Each classroom, office and workplace has an affiliation with a marketing stall located in a street-corner "workers' palace." These palaces occupy the broad space where streets intersect, at the crossroads between hillside blocks, which are domed over in harsh weather. This space is devoted to learning and professional development. Like a king's palace, the worker's palace features the products and handicrafts of which the workers in the area are most proud.

Since these corner working palaces tend to specialize, on market day a local clothier, say, would have her goods sent to the nearest kiosk in a worker's palace specializing in textiles and fashion. To sell her goods, she would walk to this stall on the day that her speciality is featured. A student who is apprenticing as a grower, for example, would walk up to several blocks away to the nearest farmer's market on market day to help his block coop sell their fruits and vegetables at their stall.


Housing Shifts for Health and Learning


Life in a hillside neighbourhood is fluid and dynamic; it seems grounded at times, rooted in tradition, and at others it is spontaneous and unpredictable.

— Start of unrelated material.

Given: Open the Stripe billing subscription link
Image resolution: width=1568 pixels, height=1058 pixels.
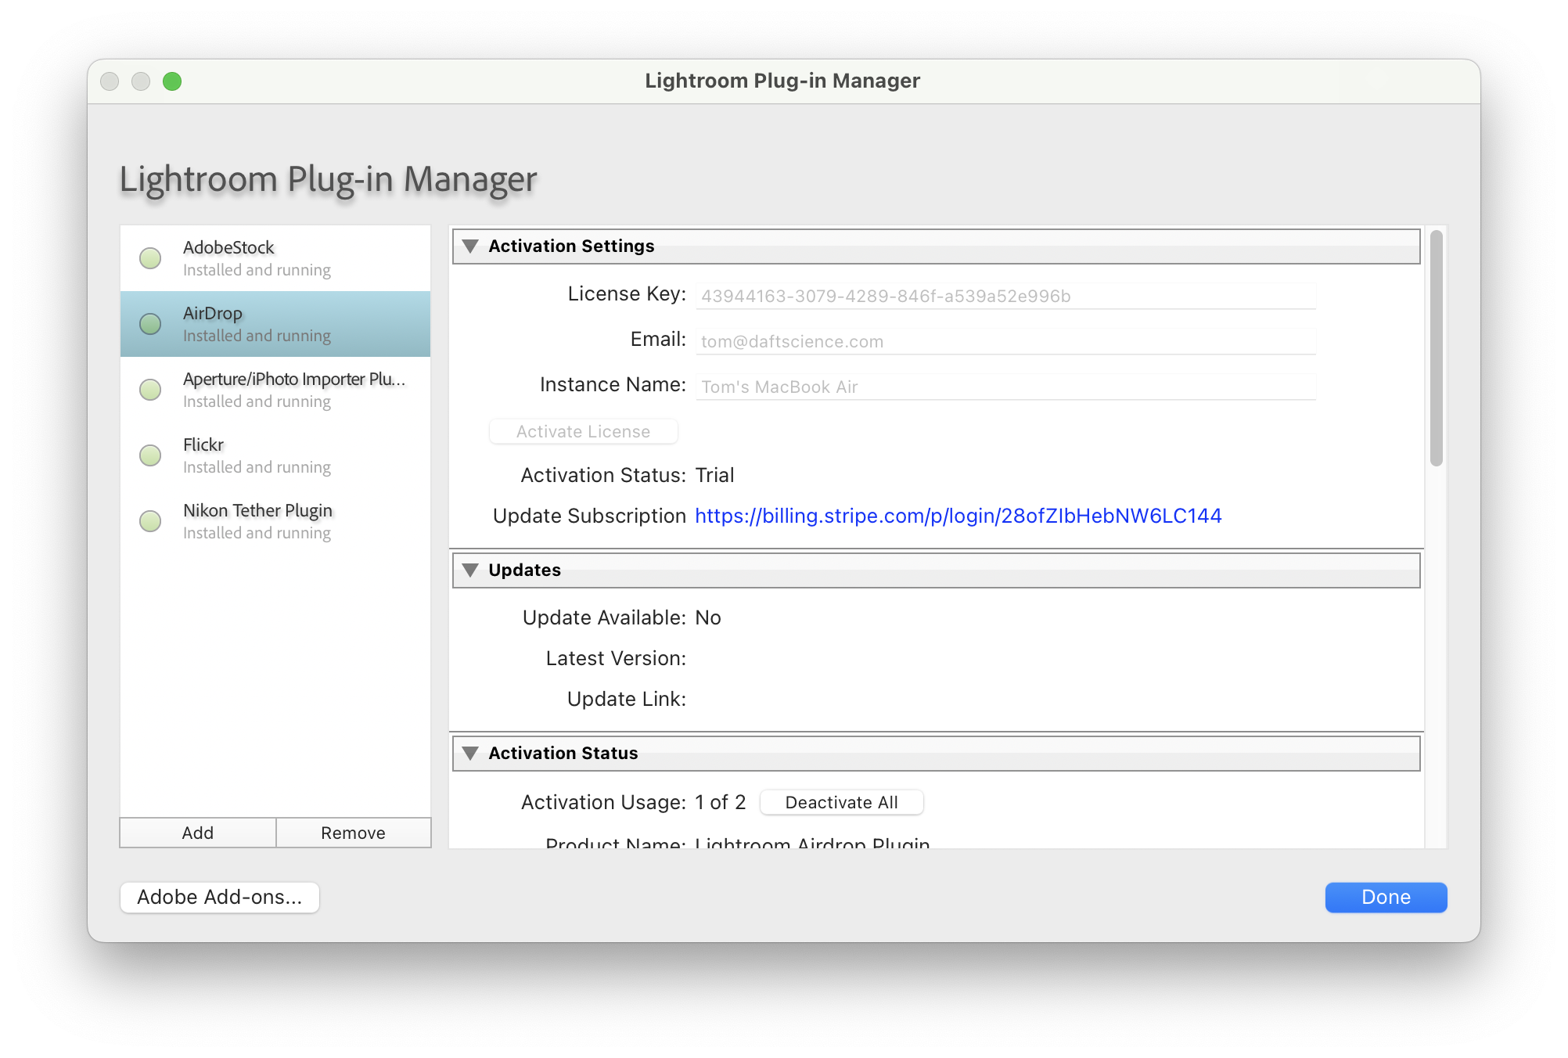Looking at the screenshot, I should [x=958, y=516].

This is partly because the hillside shape itself offers a choice between hilly and flat. But the ground it sits on, by and large, is not flat either. The street may be straight or highly sinuous, and hillside furrows vary greatly too, alternating between even areas and undulating slopes, valleys and hills. During construction, when there were no hills already there from before, artificial are piled up by bulldozers. This variety in terrain allows the mobile ROO units to be moved around to assure that each resident gets the right amount of exercise.

There are many advantages to the fact that a dwelling unit might move overnight to any location, next door in the neighbourhood, or anywhere in the world. Each outward arrangement is the result of many complex and shifting formulas, a network of ever changing contracts, plans and agreements among residents. This allows teachers to place their students where they are likely to learn best, and doctors to put the health needs of their patients before many other factors that otherwise block their advice.
 
For example, as soon as sensors detect that a resident is getting overweight, their ROO sub-units can be moved in such a way as to increase the arduousness of their daily commute. If the person gets sick, underweight or weakens from old age, the commute can be tailored to ease off on the arduousness of their lifestyle.

The same adjustability applies to the level of stimulation in a block neighbourhood. Someone who is frail or ill, or women who are or may soon become pregnant can be eased into a quiet low-pressure environment, almost without noticing it. The very weak and elderly, for whom too much strenuous daily effort is genuinely dangerous, would find themselves shifting into specially designed locales built around hospitals. Meanwhile, the mental health of a bored or boisterous youth may be bolstered by moving into a highly charged, competitive milieu. Residents' need for linguistic or cultural variety can also be aided by moving their ROO unit or sub-unit into a different ethnic neighbourhood enclave nearby.

Similarly, recreation can be tailored to a person's needs at the time, from sedate to hair-raising. The hillside towers have climbing surfaces where slides and waterslides can run down their outside face into the structures below. These can be moved around for variety, and integrated into virtual games and educational activity.

By catering to specialized needs a responsive neighbourhood leadership can take many kinds of initiatives to increase the value of their collective real estate investment. Each block benefits from their own specialities, as well as those of nearby neighbourhoods. For example, a block that specializes in special health needs would increase their own values and those of blocks nearby, who also benefit from reduced health care costs. A block may choose to develop a school, library and museum based on the knowledge and leanings of its own "human capital" living there.

All this is an outward result of having a reliable center, a world government, a common human faith and philosophy, around which all can orient thought and action. Once there is unity in essentials, we will naturally seek to distinguish ourselves in whatever is not essential, in what can vary.